### EXERCISE MATERIAL

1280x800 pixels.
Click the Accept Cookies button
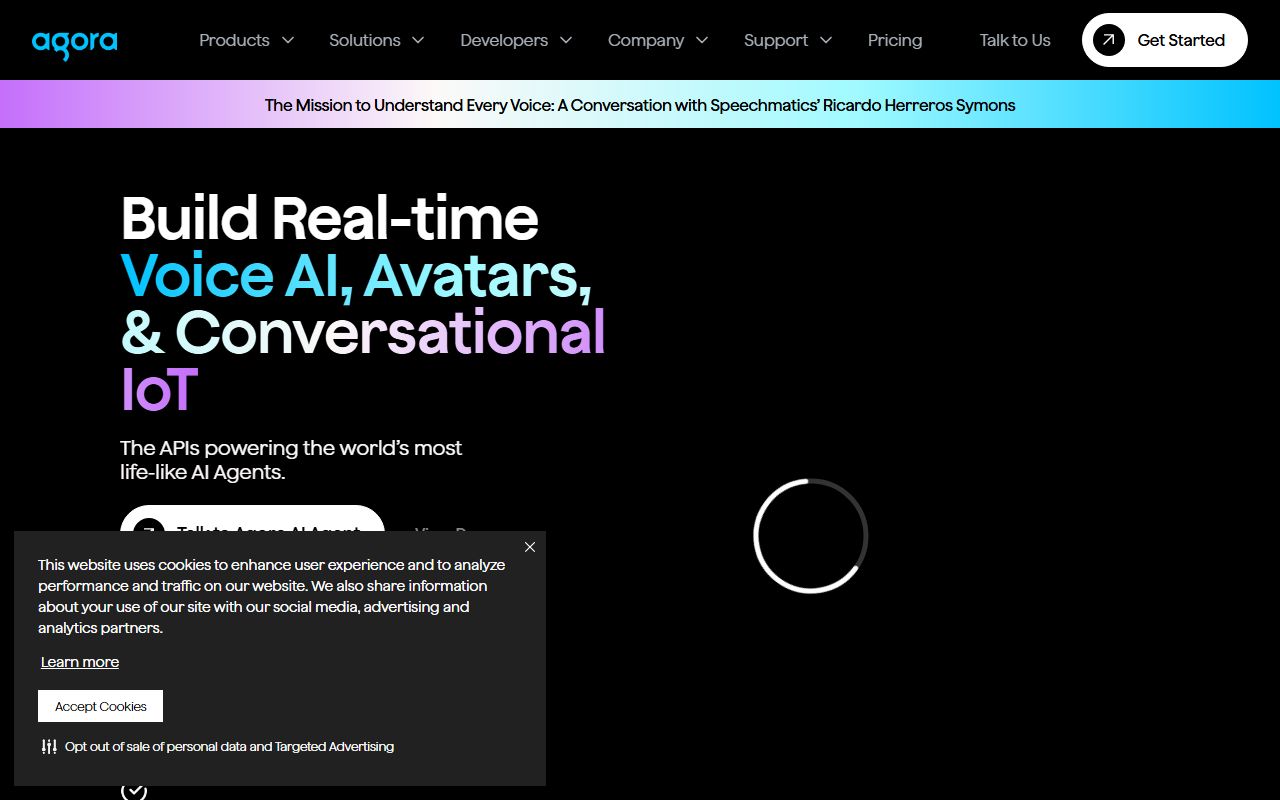[x=100, y=706]
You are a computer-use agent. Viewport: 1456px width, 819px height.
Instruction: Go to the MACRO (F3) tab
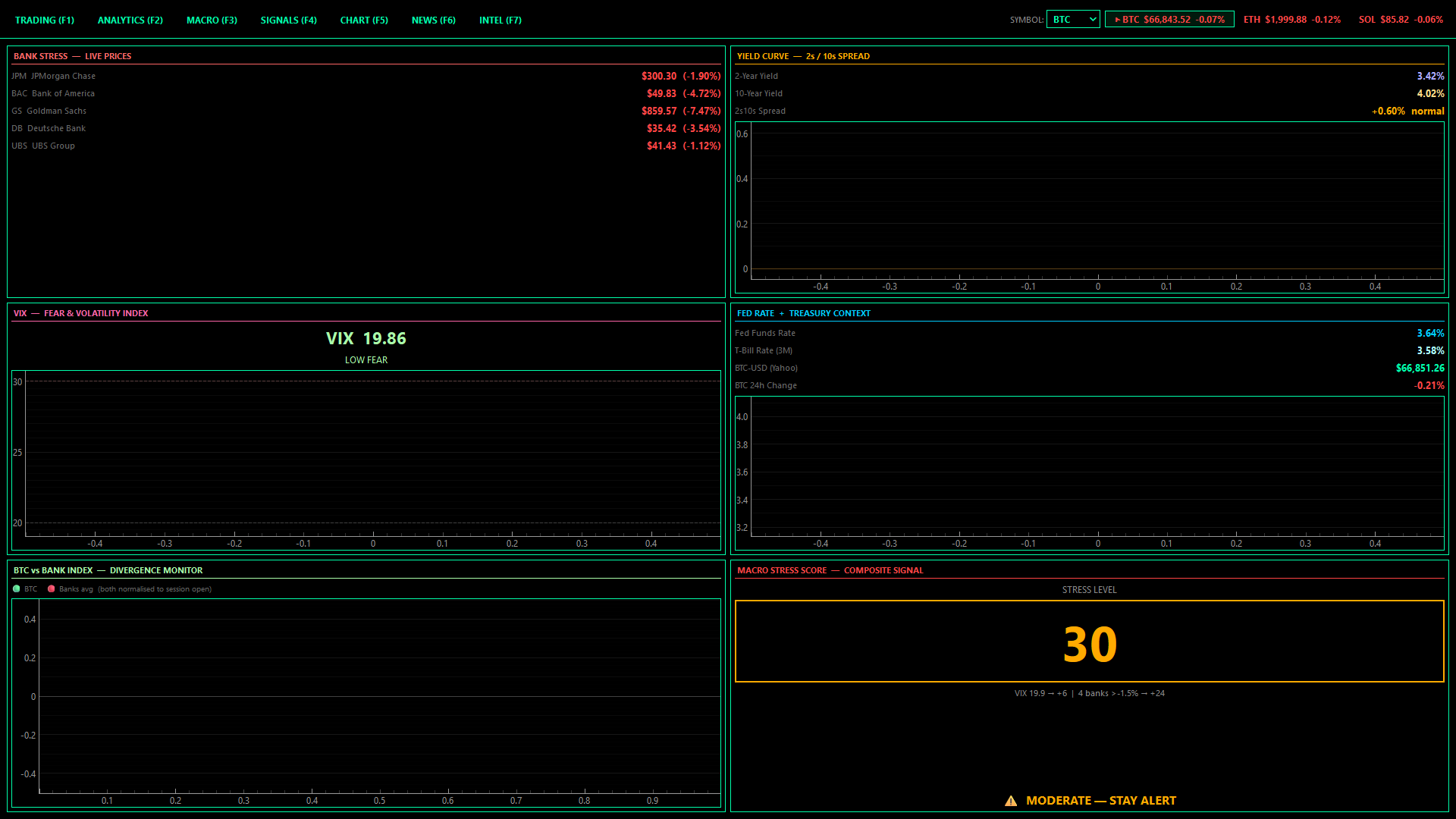point(212,20)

### THE TASK
Reproduce the records verbatim, beginning at the line that contains "You are a computer-use" and continuing through the final line of the records, with both ends included. Omit the pictures from your answer.

### ANSWER TO THE TASK
You are a computer-use agent. Viewport: 1456px width, 819px height.
Instruction: Go to the MACRO (F3) tab
point(212,20)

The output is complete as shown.